Pete's Aquatics checklist
Aquarium Cycling Cheat Sheet
A quick reference for knowing when a new aquarium is ready, what to test, and what to do when ammonia or nitrite shows up with livestock in the tank.
Target Numbers
| Parameter | Goal | Action point |
|---|---|---|
| Ammonia | 0 ppm before adding livestock | Any detectable ammonia with fish or shrimp needs immediate action. |
| Nitrite | 0 ppm before adding livestock | Any detectable nitrite with livestock needs immediate action. |
| Nitrate | Present after the cycle develops | Keep it controlled with water changes, plants, and routine maintenance. |
| Temperature | Stable for your chosen livestock | Avoid swings while the tank is cycling. |
| pH | Stable | Stability matters more than chasing one perfect number. |
Fishless Cycle Checklist
- Set up the tank with filter, heater if needed, substrate, and dechlorinated water.
- Add an ammonia source.
- Test ammonia and nitrite every few days.
- Wait for ammonia to drop and nitrite to rise.
- Keep feeding the cycle until both ammonia and nitrite process back to 0 ppm.
- Confirm nitrate is present.
- Do a water change before adding livestock.

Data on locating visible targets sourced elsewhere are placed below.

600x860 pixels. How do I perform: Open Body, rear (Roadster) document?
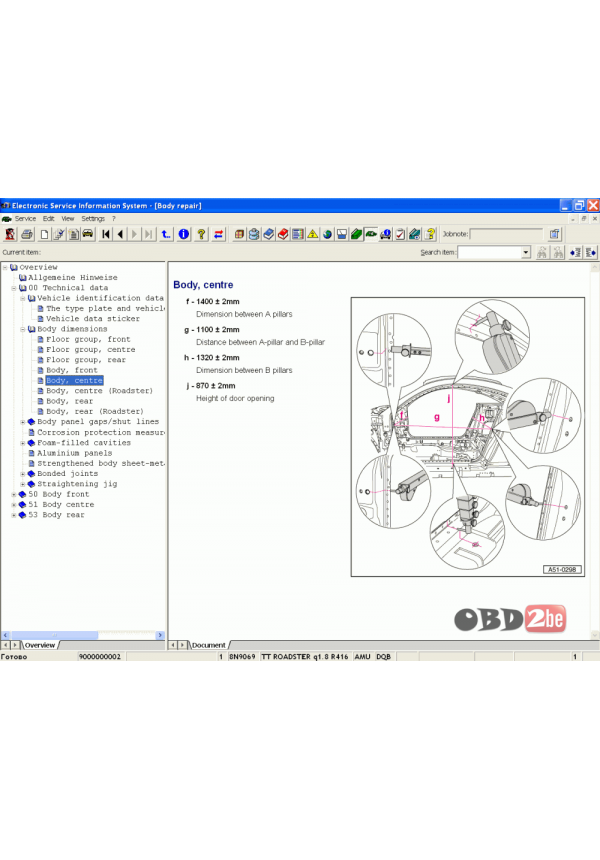tap(94, 411)
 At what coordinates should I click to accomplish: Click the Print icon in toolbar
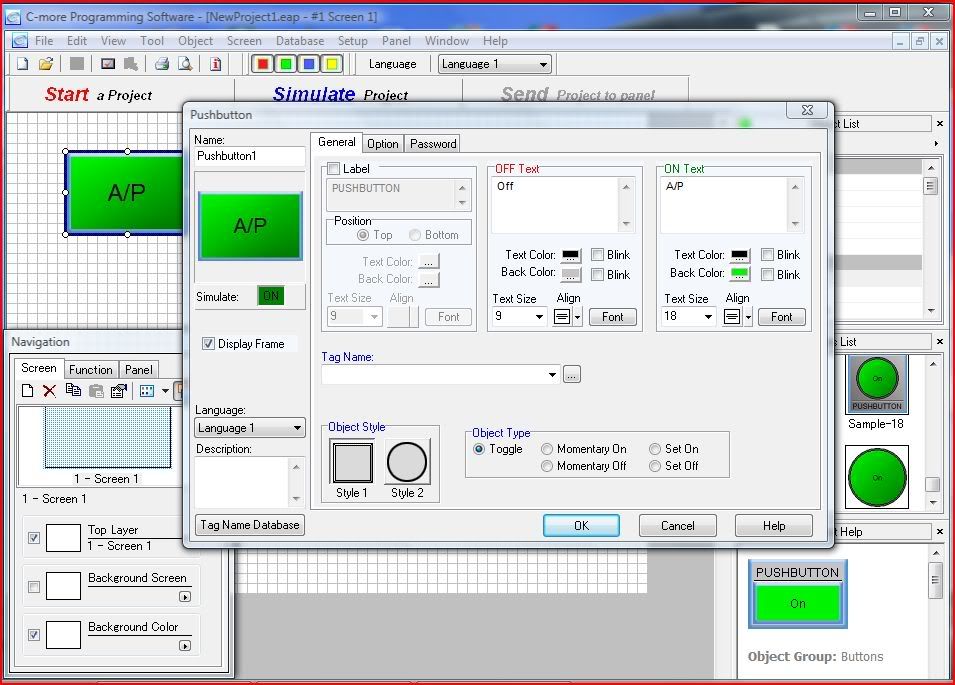point(162,64)
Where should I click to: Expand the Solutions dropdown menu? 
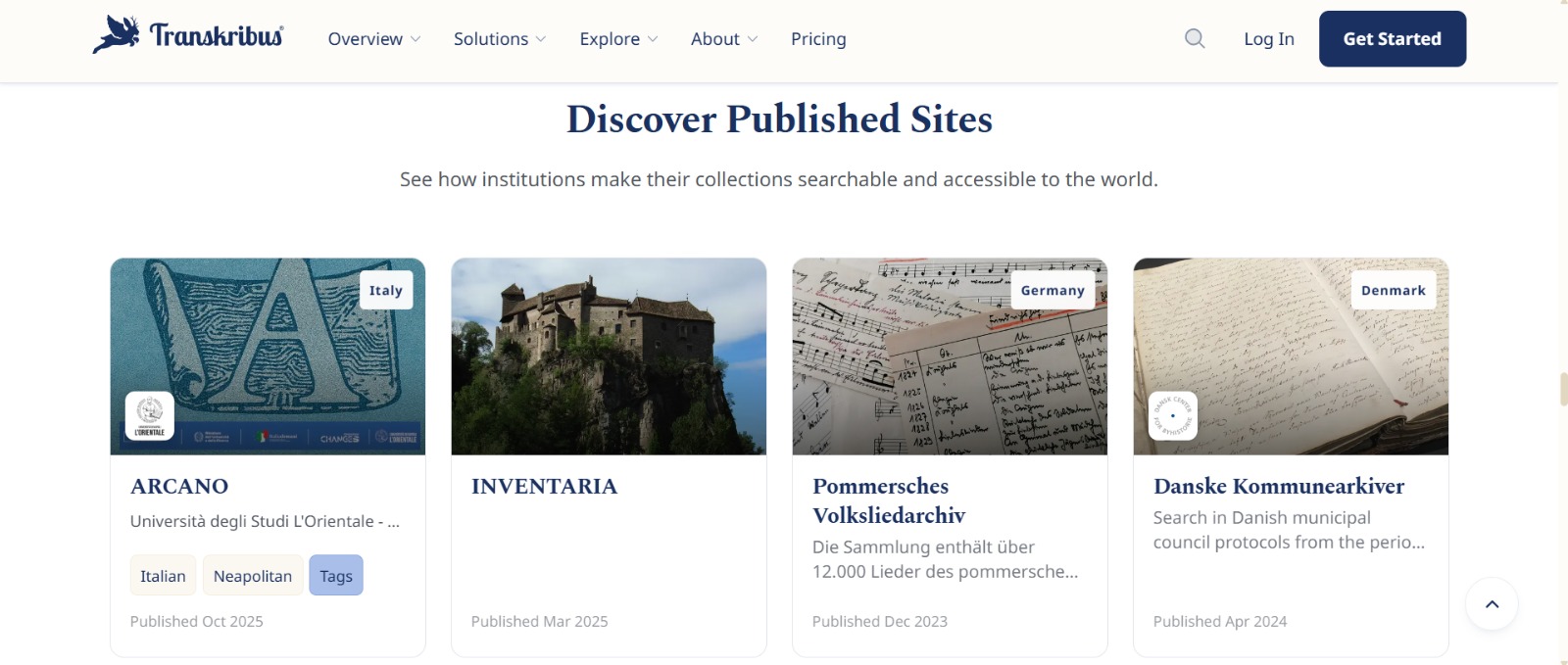pos(500,39)
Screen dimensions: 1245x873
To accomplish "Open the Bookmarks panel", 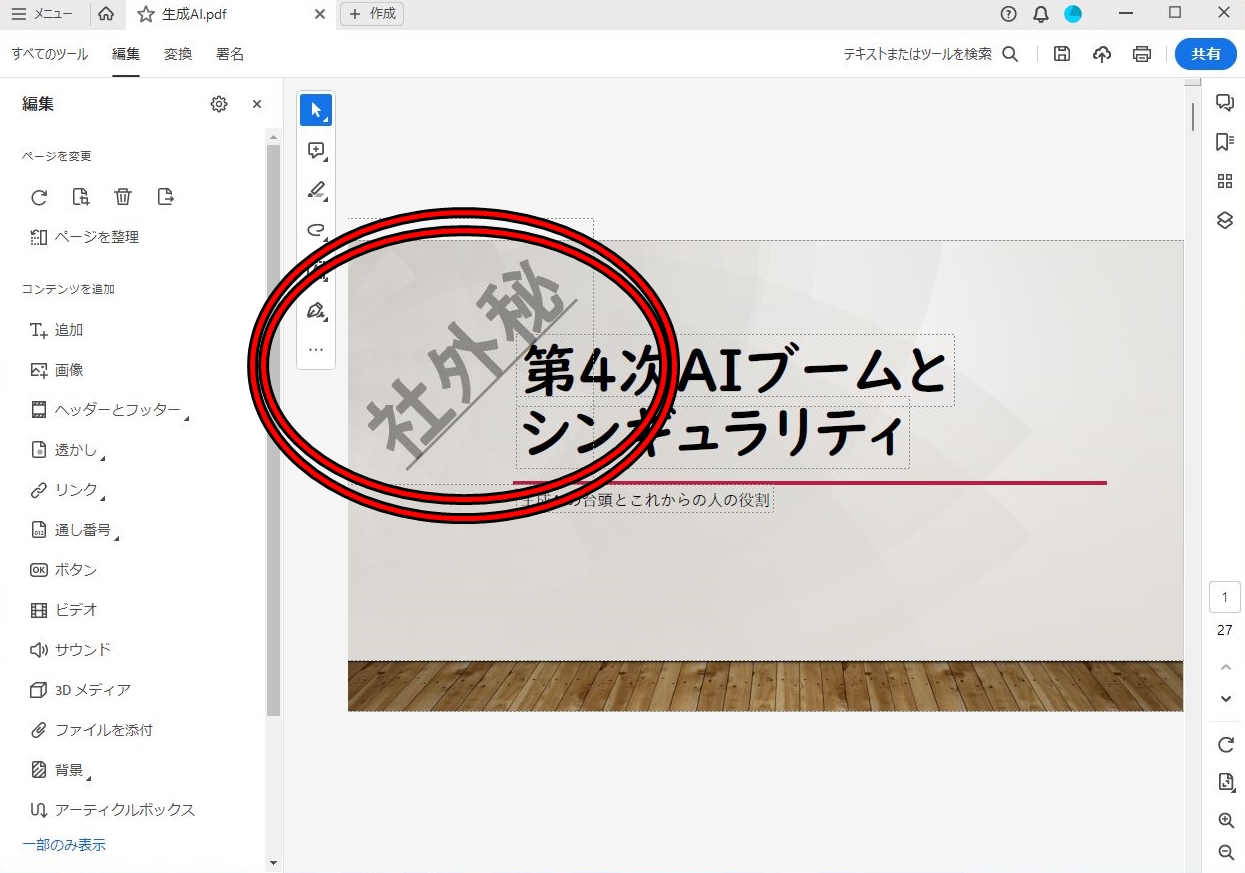I will (1224, 141).
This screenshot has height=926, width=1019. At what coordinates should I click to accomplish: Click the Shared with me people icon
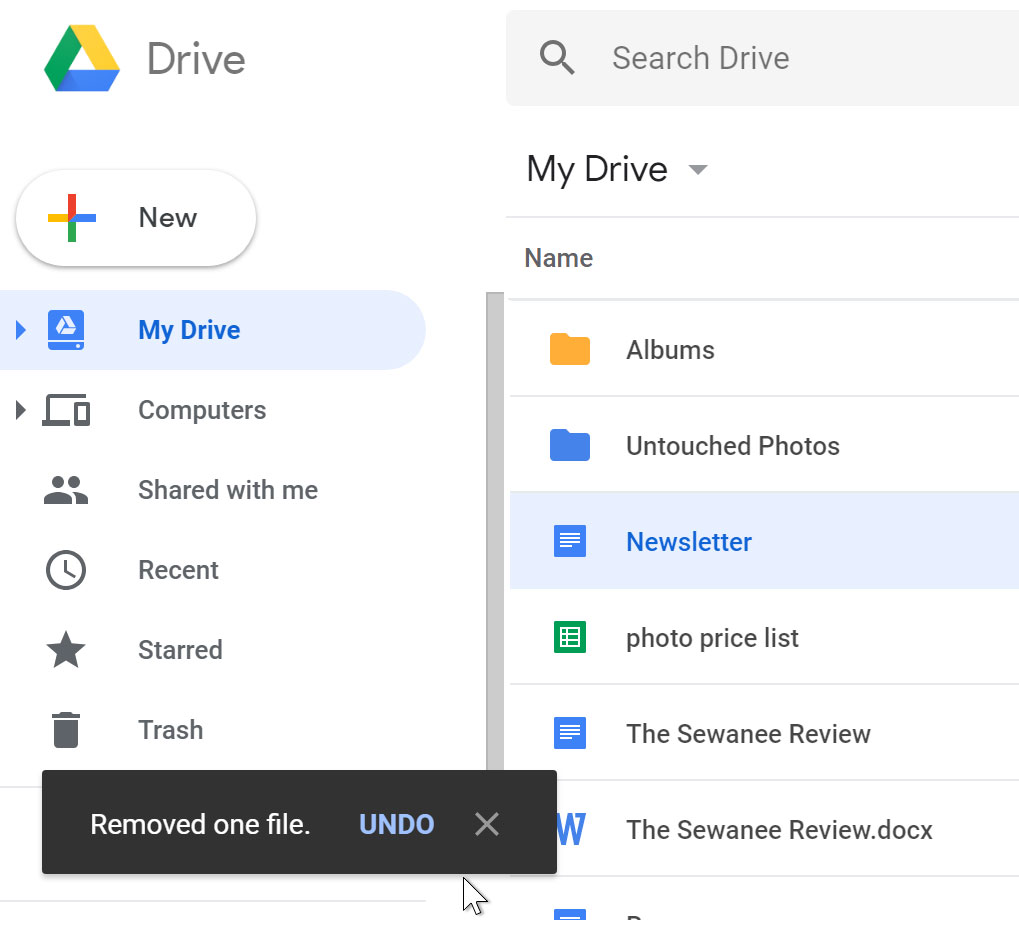66,490
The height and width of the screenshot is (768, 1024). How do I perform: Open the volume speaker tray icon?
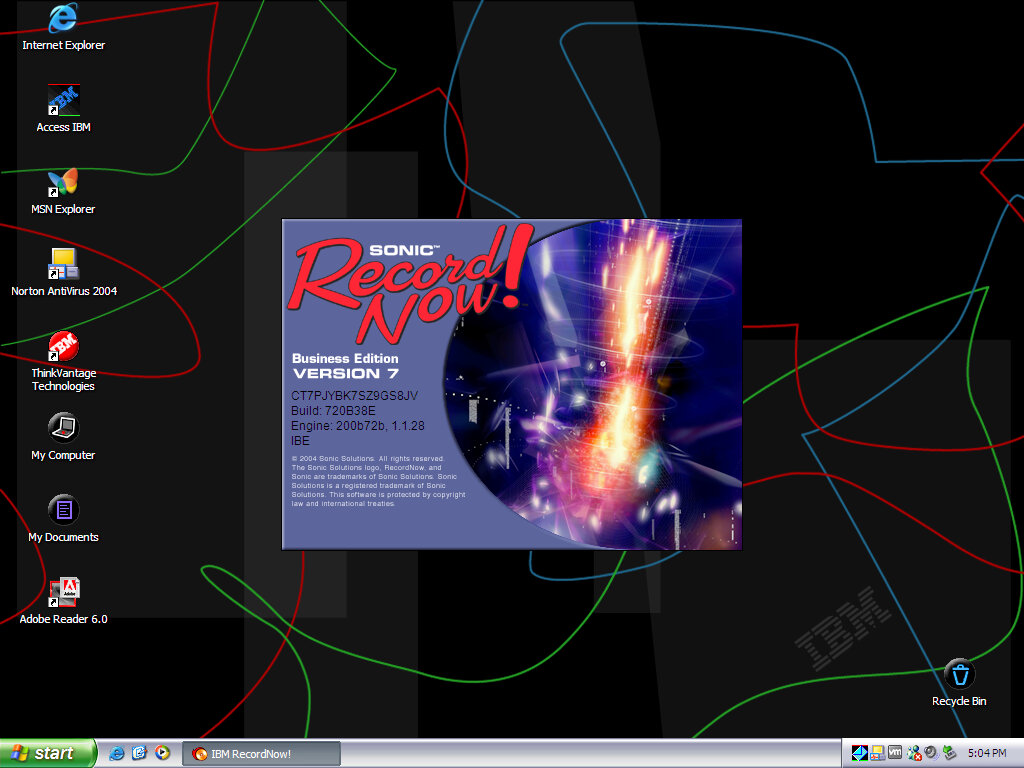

- Add fish or shrimp slowly.
Fish-In Emergency Checklist
- Test ammonia and nitrite immediately.
- Dose dechlorinator according to the label.
- Do a partial water change if ammonia or nitrite is detectable.
- Feed lightly until readings stabilize.
- Keep the filter running and do not replace all media.
- Retest daily until ammonia and nitrite are 0 ppm.
Common Mistakes
- Replacing all filter media at once.
- Rinsing filter media in untreated tap water.
- Adding too many fish too quickly.
- Trusting clear water instead of test results.
- Chasing pH while ammonia or nitrite is the real problem.
A cycled tank is not a one-time achievement. It is a living filter. Protect it by keeping filter media wet, avoiding sudden livestock jumps, and testing whenever fish act stressed.